Task input -
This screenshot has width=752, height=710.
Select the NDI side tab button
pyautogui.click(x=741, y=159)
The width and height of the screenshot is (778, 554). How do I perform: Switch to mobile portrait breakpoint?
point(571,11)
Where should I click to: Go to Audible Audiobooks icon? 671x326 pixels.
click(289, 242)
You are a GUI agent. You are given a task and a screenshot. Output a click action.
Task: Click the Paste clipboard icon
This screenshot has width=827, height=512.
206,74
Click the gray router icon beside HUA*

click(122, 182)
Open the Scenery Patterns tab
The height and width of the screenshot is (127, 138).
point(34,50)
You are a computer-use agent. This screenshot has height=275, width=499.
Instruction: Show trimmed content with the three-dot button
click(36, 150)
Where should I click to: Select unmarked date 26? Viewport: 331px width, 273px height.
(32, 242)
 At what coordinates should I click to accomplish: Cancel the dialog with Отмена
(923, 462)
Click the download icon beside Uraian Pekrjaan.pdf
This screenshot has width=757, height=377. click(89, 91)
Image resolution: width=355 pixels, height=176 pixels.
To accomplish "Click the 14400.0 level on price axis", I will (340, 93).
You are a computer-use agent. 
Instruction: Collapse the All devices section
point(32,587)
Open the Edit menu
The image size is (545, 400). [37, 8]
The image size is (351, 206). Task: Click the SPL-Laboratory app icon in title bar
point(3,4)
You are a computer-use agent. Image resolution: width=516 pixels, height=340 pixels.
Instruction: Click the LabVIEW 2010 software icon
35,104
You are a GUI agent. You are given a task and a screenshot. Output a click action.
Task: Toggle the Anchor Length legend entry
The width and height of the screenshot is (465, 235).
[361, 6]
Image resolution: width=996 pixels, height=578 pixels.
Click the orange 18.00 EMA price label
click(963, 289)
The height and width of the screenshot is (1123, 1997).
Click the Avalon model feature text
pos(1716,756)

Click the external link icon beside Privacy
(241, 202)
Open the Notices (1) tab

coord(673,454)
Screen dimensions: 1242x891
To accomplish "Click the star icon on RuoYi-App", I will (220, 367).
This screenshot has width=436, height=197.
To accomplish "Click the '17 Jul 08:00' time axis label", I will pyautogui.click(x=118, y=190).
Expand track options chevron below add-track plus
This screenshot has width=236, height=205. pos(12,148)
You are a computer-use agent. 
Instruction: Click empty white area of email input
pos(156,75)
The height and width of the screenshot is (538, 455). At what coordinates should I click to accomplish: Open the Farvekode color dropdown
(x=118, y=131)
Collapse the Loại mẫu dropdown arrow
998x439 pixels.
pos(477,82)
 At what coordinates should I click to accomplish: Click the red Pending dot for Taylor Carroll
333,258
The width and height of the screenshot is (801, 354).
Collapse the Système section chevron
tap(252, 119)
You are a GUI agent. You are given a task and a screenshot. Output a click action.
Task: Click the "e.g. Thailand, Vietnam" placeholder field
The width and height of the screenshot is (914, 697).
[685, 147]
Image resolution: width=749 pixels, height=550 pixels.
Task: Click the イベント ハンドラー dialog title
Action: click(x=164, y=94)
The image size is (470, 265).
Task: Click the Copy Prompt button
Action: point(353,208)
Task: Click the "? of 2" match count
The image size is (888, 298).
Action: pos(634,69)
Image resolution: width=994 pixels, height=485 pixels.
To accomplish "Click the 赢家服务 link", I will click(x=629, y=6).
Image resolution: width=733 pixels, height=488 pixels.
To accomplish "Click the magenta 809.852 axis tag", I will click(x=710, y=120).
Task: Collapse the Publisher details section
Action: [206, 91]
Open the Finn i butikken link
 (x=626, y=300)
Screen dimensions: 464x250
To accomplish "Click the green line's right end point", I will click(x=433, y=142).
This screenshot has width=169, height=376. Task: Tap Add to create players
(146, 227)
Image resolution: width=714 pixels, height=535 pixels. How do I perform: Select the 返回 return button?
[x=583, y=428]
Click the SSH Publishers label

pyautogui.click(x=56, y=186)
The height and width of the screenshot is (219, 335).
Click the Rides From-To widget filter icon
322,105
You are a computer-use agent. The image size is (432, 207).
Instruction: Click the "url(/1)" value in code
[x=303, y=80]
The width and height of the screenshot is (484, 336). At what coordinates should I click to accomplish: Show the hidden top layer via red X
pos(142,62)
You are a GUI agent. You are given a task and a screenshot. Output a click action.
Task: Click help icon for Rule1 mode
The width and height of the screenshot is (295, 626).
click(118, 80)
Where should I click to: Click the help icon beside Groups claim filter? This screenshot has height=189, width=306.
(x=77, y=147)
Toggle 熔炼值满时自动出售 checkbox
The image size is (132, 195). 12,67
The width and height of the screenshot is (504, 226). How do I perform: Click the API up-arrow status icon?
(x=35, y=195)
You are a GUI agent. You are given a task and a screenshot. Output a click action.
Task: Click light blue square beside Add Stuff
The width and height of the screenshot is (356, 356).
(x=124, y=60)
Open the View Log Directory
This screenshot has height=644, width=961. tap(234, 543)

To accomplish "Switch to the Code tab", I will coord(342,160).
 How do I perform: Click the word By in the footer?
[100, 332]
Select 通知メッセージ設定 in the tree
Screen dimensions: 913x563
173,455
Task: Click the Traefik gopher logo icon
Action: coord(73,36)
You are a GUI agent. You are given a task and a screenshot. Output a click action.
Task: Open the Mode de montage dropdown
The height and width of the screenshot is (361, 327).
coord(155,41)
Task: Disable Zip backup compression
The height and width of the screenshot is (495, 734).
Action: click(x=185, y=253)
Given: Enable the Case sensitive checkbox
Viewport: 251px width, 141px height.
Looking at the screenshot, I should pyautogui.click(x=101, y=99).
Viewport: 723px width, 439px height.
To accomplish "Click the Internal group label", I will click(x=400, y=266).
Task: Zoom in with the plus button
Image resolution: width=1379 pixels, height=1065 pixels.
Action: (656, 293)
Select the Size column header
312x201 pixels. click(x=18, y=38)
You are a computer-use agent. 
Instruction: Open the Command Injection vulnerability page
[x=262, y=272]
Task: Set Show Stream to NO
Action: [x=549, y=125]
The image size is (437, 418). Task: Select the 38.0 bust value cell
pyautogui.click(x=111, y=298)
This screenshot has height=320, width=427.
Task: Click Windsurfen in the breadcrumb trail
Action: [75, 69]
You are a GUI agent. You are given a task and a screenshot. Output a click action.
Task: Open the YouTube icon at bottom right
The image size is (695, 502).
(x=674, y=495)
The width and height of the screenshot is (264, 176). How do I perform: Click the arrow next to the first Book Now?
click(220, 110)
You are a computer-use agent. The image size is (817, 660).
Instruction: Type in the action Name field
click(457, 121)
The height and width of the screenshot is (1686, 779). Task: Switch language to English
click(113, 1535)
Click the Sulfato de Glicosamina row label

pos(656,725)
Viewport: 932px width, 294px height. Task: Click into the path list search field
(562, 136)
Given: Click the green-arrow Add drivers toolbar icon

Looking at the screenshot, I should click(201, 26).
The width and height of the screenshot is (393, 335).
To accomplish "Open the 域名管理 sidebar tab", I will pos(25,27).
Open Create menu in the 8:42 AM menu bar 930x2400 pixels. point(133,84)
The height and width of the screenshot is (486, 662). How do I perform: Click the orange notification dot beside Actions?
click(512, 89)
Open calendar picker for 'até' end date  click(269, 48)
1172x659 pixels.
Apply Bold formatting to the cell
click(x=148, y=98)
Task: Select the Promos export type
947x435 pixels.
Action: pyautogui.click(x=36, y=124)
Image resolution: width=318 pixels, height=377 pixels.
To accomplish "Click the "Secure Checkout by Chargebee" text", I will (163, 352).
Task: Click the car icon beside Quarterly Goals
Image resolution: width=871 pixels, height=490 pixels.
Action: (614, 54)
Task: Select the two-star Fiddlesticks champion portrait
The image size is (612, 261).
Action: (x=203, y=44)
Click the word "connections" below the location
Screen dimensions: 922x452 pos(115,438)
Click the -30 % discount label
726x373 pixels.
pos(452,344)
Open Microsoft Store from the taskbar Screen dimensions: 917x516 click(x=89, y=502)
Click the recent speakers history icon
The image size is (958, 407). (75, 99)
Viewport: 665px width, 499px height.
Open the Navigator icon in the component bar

What is required - Say how many lines in the records contain the word "star". Nothing but the number is required.

Output for this exercise - 2